1968: truth, evidence, and facts in a troubled time
Let me take you back to 1968. I was in college. The U.S. was in the throes of the war in Vietnam. The country split apart over the war, civil rights, free speech, the military industrial establishment, and a presidential election. President Lyndon Johnson faced opposition inside the Democratic party from Robert Kennedy, first – but Kennedy was assassinated. Martin Luther King was assassinated that same Spring, and we had riots in a dozen major cities. Newspapers and television news called them race riots, but they echoed the frustration of an entire generation all over the world. There were riots that year in Paris, Tokyo, Mexico City, and many other cities. Johnson stepped away from re-election. It became Hubert Humphrey, the liberal senator, vs. Richard Nixon, the former vice president.
And in the background, we, as a society, believed in old-fashioned objective truth. We actually argued over evidence, with the shared conviction that evidence and validation of facts mattered. For example, those of us who opposed the war in Vietnam believed the government was hiding the objective evidence related to casualties, progress of the war, raids on Cambodia, and so on. Those who supported the war believed the government’s press released described the truth. Those of us who believed in sweeping change on civil rights believed that separate could not be equal, and those who fought for status quo insisted it could.
So we argued about the evidence, which we believed was a matter of finding the facts. Were we winning the war in Vietnam, or not? Were we supporting a government that represented its people in Vietnam, or not? Had we invaded Cambodia, or not? Was separate but equal acceptable, or not?
2016: Truth as repetition of opinion
Please notice the difference between then and now. Back then we believed that objective truth, which we called evidence, or facts, would end arguments. Today we don’t. The U.S. economy today isn’t growing or not, healthy or not, based on gross national product growth rates, unemployment, or other objective numbers. Instead, we nurture two radically different truths, depending on where we stand in polarized politics.
As you read this, you know exactly what I mean.
For example, unemployment is down to about 5% now, from more than 10% seven years ago. The economy is producing jobs now, hundreds of thousands per month, instead of losing jobs seven years ago. Those numbers prove something to some of us, and prove nothing to others. Each side has its arguments.
For another example, a recent poll showed that significant numbers of Americans believe President Obama was not born in the United States.
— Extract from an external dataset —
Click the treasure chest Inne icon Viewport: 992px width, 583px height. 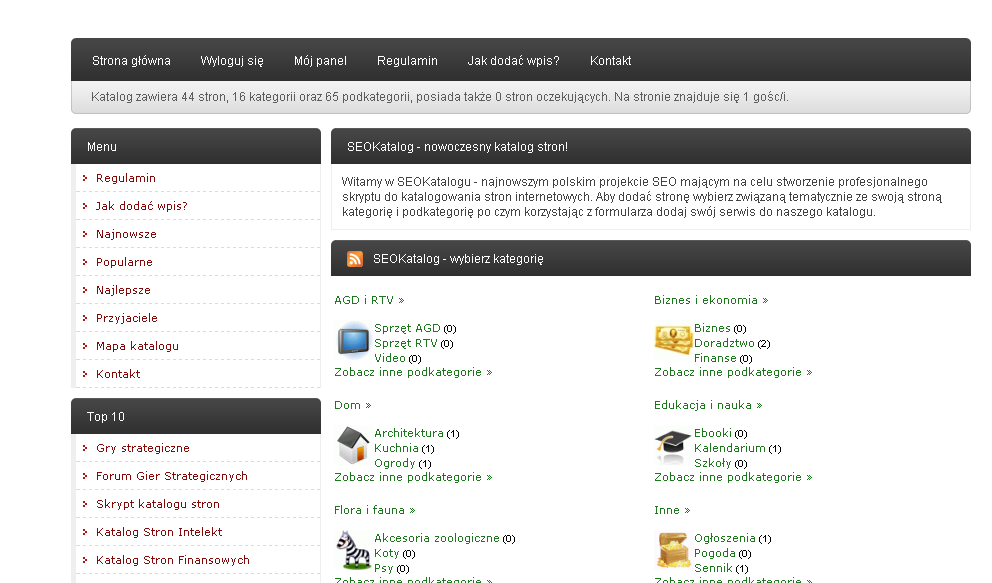pos(673,550)
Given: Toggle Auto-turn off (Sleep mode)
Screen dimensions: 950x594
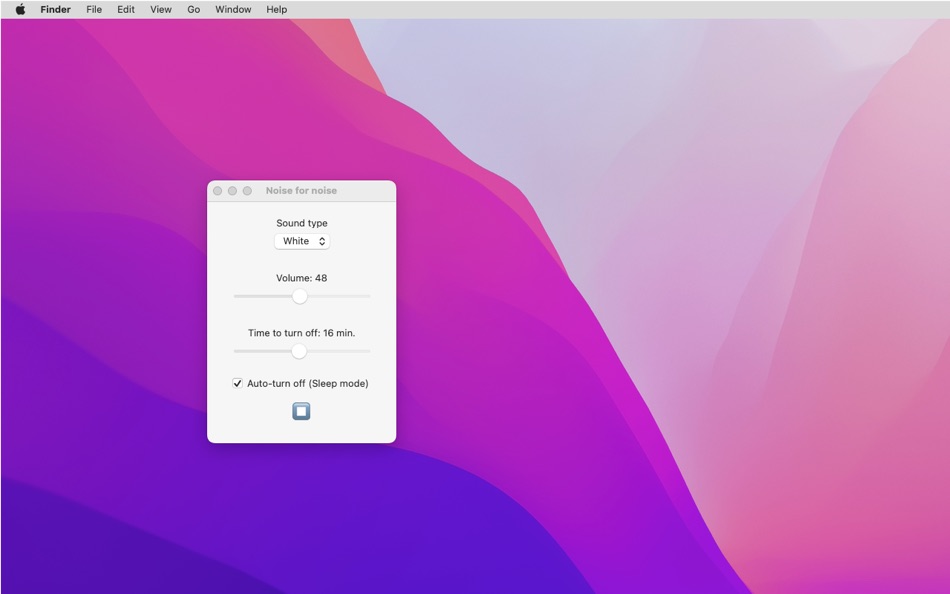Looking at the screenshot, I should 237,383.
And significant numbers believe he is Muslim. A couple of generations ago, arguments on those points would have been ended by what we then believed were objective facts, also called evidence. Today, however, evidence is discounted. There are no objective facts. Everything is based on what we believe.
Back then we looked to statistics and reliable middle-of-the-road journalists. Now we look for crackpots. If you don’t agree with me, my sources are crackpots to you. And your sources are crackpots to me.
I noticed the other day in a comment stream on my local newspaper. One commenter challenged another for evidence. The other responded with URLs of blog posts by crackpots. The act of publishing used to imply fact checking and reliability, and, therefore, factds and evidence. Opinion was there too, but set aside as opinion. Now opinion (of crackpots) is pushed forward as evidence. We seek what comedian Steven Colbert called “truthiness.”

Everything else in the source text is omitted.